Development and validation of QbD-Integrated sensitive RP-HPLC method for quantitation of Fenofibrate: An application in quality control

Abstract

Aim: The present study aims to develop and validate a robust, sensitive HPLC method for the estimation of fenofibrate in a gel-matrix sustained-release tablet formulation designed to prevent alcohol-induced Dose Dumping. Method: A simple, sensitive, and robust RP-HPLC method for fenofibrate was developed using a Quality by Design approach with a Box–Behnken design to optimise critical chromatographic variables and define a reliable design space.

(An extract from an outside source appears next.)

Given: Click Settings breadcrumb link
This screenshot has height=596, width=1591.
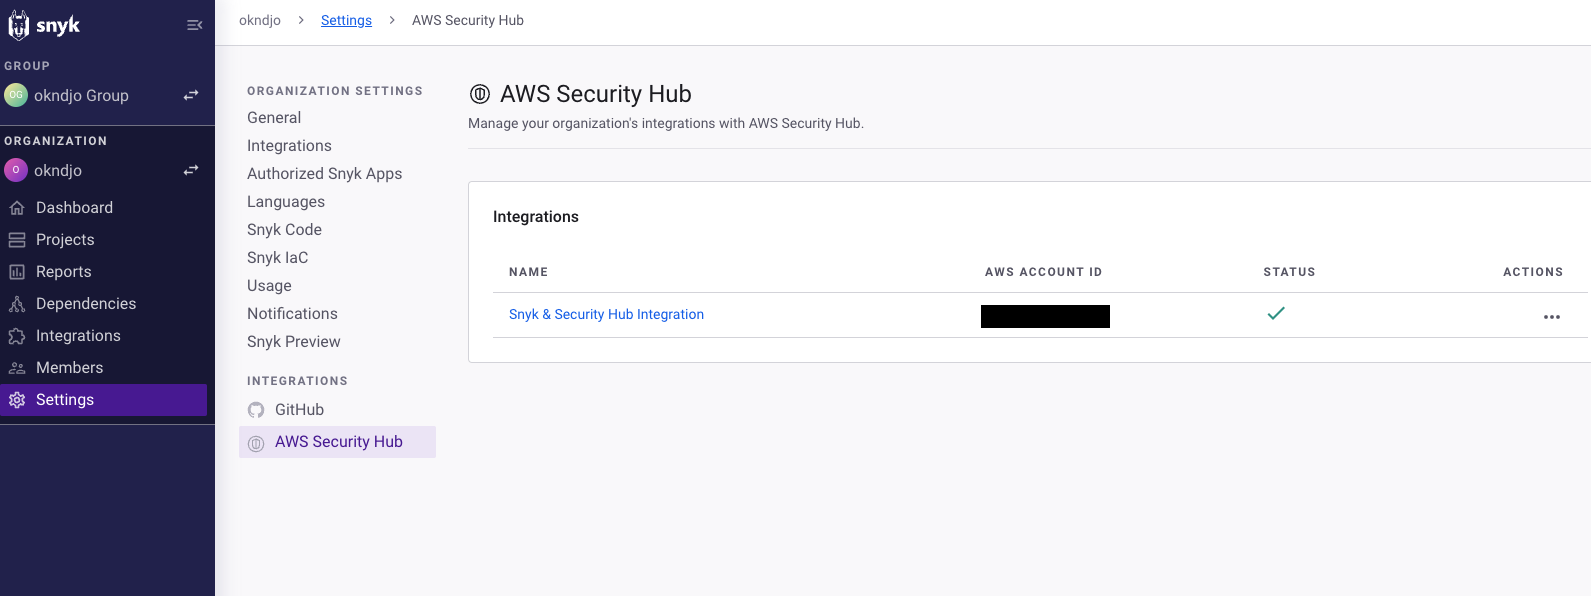Looking at the screenshot, I should pos(346,21).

The method was validated as per International Council for Harmonisation Q2(R1) guidelines. Analysis was performed on a Shimadzu HPLC system with PDA detector, binary pump, and column oven. Optimised conditions included a 70:30 (acetonitrile:water, pH 2.5) mobile phase, flow rate of 1.2 mL/min, C18 column (150 × 4.6 mm), 8 min runtime, sample temperature of 4°C, and column temperature of 40 ± 2°C. The method was applied to sustained-release fenofibrate formulations to evaluate blend uniformity, content uniformity, assay, and dissolution under alcohol-induced dose-dumping conditions. Results: The developed method was found to be specific and sensitive, with lower limits of detection and quantitation, and linear (R2 = 0.999) over the concentration range of 5 µg/mL-80 µg/mL. The maximum absorbance was recorded as fenofibrate (λmax) 285 ± 2 nm. Compared to previously reported RP-HPLC methods (LOD: 0.14–0.9 µg/mL; LOQ: 0.45–2.7 µg/mL), the developed method demonstrated significantly improved sensitivity (LOD: 0.0438 µg/mL; LOQ: 0.132 µg/mL) and reduced retention time (~4.5 min vs 6–20 min), indicating enhanced analytical efficiency. All the validated results were within the acceptance limits. Conclusion: Our findings revealed that the developed RP-HPLC method is sensitive and robust. It was successfully employed in the quality control assessment of the laboratory-developed gel-matrix SR-oral formulation of fenofibrate, particularly under conditions that appreciate dose dumping.